### EXERCISE INPUT
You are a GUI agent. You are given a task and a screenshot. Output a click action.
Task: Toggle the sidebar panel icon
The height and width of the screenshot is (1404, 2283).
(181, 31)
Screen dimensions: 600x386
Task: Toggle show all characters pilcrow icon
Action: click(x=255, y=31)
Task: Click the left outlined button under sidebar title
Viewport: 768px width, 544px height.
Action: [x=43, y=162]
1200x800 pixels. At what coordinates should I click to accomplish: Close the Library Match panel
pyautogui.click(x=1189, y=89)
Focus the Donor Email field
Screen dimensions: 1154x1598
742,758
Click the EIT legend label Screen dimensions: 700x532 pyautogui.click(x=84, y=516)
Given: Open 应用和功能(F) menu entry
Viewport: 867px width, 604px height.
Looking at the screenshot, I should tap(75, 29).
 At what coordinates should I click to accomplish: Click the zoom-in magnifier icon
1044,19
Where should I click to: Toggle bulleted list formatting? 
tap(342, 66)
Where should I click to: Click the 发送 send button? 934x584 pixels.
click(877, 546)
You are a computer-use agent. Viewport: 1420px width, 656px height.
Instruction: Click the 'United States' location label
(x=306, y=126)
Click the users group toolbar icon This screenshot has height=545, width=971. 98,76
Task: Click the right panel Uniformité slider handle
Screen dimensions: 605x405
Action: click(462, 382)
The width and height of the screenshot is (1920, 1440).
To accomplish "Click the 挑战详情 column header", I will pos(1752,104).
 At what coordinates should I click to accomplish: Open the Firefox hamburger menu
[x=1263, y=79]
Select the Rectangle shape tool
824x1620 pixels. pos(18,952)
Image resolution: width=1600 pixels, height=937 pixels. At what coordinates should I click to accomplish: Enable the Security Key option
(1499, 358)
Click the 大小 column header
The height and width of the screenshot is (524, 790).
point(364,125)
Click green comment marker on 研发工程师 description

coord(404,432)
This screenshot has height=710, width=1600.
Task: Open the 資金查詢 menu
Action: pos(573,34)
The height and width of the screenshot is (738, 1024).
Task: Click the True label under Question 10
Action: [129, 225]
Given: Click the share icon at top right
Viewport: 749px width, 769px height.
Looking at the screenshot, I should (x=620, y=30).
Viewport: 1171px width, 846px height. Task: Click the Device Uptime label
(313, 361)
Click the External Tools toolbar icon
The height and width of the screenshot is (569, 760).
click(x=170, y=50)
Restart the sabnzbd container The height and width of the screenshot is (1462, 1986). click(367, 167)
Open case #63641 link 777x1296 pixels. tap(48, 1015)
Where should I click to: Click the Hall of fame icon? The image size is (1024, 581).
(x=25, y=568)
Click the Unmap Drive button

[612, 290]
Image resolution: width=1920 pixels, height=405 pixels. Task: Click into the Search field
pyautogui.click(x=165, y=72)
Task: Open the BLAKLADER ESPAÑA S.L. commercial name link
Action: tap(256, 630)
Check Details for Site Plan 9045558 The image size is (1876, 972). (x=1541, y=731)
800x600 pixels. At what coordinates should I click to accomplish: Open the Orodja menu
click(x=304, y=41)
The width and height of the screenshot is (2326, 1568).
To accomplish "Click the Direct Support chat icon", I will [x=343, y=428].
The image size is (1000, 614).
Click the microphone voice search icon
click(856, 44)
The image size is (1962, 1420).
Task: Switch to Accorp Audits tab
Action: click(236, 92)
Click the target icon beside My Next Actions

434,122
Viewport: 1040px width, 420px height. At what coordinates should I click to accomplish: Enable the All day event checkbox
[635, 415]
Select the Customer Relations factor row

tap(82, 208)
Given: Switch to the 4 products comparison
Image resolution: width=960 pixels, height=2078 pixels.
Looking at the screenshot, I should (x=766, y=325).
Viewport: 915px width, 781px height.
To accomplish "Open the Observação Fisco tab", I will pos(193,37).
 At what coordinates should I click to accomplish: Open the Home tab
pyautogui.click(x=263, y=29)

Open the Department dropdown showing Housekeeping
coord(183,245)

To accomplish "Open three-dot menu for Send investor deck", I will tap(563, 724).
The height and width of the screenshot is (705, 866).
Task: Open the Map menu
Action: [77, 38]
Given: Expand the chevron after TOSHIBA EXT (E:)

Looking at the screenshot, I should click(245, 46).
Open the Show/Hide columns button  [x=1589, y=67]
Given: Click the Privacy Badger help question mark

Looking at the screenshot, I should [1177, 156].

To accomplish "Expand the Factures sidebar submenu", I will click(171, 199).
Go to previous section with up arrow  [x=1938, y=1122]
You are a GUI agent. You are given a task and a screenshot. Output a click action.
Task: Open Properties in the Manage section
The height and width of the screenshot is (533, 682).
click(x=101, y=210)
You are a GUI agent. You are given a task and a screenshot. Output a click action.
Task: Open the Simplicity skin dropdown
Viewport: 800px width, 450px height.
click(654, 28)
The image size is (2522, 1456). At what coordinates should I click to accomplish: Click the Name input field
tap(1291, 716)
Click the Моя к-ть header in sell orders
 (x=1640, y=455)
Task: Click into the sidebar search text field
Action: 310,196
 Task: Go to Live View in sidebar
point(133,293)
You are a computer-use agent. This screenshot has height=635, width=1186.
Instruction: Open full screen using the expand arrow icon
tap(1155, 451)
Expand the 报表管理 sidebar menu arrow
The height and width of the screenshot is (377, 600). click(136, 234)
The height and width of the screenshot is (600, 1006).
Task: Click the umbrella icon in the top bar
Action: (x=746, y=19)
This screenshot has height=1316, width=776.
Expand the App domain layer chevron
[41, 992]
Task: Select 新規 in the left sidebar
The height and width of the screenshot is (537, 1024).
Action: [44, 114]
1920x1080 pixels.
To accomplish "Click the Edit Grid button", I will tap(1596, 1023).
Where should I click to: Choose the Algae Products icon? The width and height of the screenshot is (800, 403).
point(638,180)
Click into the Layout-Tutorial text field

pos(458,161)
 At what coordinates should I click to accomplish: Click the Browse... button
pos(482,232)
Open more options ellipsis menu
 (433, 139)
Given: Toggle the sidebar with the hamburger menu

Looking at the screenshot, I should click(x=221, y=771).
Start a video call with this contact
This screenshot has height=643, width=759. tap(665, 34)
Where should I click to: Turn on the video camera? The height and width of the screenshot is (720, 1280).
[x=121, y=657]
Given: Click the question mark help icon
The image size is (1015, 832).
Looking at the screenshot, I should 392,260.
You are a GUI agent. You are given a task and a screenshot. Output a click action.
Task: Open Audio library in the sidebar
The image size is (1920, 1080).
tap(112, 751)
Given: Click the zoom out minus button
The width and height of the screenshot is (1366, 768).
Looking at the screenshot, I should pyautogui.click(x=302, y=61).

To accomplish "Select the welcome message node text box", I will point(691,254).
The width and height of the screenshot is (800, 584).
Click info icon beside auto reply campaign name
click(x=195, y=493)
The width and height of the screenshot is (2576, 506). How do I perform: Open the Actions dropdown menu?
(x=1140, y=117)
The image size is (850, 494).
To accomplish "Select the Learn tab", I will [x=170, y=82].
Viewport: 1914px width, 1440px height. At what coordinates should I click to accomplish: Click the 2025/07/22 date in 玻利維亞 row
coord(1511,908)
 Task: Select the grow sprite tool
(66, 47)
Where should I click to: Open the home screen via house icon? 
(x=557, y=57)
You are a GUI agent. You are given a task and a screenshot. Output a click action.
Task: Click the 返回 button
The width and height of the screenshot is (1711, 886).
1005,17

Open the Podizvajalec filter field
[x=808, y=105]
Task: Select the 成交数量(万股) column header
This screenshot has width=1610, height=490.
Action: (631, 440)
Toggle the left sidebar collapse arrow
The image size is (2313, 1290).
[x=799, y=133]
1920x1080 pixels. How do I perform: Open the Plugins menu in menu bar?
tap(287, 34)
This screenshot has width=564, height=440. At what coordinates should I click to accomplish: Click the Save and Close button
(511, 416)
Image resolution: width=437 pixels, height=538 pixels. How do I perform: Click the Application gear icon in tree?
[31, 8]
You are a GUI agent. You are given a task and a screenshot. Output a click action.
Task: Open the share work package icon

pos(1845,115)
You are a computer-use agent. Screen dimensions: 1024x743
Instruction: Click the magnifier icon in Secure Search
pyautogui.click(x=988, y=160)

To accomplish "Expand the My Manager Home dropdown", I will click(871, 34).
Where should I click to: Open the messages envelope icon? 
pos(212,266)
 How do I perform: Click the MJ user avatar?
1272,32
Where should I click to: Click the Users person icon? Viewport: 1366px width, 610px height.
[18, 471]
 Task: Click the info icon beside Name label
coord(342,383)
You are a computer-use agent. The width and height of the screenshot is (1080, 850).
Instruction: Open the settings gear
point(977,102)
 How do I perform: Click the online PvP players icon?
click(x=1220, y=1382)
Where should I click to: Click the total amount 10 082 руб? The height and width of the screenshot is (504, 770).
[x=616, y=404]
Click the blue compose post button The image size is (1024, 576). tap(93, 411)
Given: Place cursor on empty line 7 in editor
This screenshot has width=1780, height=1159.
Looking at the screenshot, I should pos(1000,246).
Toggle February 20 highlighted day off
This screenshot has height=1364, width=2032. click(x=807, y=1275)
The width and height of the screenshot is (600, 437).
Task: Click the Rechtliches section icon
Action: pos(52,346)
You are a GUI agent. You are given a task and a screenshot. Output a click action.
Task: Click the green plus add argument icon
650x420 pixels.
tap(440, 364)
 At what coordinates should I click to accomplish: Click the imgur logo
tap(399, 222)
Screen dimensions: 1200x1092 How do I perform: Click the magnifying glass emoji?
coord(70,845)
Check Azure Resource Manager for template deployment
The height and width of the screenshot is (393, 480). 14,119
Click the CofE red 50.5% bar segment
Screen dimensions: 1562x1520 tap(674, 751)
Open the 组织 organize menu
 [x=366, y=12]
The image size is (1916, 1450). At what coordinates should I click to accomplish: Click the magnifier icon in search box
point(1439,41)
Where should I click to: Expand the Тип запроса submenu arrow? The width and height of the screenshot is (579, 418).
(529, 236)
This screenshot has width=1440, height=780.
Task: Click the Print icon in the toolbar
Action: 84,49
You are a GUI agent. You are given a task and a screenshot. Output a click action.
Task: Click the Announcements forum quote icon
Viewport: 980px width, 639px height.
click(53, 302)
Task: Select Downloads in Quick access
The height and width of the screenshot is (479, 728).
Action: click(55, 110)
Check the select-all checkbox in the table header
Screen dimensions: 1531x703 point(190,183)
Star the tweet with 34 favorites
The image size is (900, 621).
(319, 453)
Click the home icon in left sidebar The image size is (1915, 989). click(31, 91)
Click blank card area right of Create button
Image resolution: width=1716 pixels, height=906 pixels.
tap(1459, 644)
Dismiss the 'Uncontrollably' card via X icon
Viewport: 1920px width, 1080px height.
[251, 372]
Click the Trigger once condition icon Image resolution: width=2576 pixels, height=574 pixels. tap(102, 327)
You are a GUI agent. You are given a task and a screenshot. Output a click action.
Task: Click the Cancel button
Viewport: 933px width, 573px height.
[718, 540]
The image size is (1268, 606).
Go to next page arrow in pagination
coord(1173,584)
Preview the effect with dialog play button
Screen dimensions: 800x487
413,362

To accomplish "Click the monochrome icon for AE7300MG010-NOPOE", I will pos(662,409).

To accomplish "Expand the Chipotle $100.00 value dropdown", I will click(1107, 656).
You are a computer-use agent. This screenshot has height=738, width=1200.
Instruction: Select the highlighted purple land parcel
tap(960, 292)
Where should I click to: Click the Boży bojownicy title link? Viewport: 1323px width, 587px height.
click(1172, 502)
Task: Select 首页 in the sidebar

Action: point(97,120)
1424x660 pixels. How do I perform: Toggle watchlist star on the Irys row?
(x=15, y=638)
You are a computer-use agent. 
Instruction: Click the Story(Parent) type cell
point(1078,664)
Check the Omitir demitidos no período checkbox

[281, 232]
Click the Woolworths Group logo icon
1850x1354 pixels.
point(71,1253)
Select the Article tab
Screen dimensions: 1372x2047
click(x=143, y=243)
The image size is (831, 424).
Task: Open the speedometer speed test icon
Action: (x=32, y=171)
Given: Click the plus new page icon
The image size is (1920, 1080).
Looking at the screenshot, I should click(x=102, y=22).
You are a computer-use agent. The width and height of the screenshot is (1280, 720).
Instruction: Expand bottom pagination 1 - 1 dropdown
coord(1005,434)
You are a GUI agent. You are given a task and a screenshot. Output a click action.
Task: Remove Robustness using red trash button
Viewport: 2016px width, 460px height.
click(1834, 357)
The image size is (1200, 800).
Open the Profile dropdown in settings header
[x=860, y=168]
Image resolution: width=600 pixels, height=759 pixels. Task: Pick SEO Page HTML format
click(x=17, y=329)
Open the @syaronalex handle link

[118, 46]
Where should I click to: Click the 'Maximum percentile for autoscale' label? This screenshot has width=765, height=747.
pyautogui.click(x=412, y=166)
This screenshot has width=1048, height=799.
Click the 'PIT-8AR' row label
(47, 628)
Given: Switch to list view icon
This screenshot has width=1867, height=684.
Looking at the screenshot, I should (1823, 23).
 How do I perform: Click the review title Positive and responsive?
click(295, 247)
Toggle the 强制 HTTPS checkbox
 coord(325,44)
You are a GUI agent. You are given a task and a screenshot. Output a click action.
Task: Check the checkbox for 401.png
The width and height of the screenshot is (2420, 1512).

### WRITTEN PROBLEM
Extract every line of the material above that contains the string "settings", copying each line in full.

### COMPLETED TASK
Instruction: Open the settings gear
Open the Profile dropdown in settings header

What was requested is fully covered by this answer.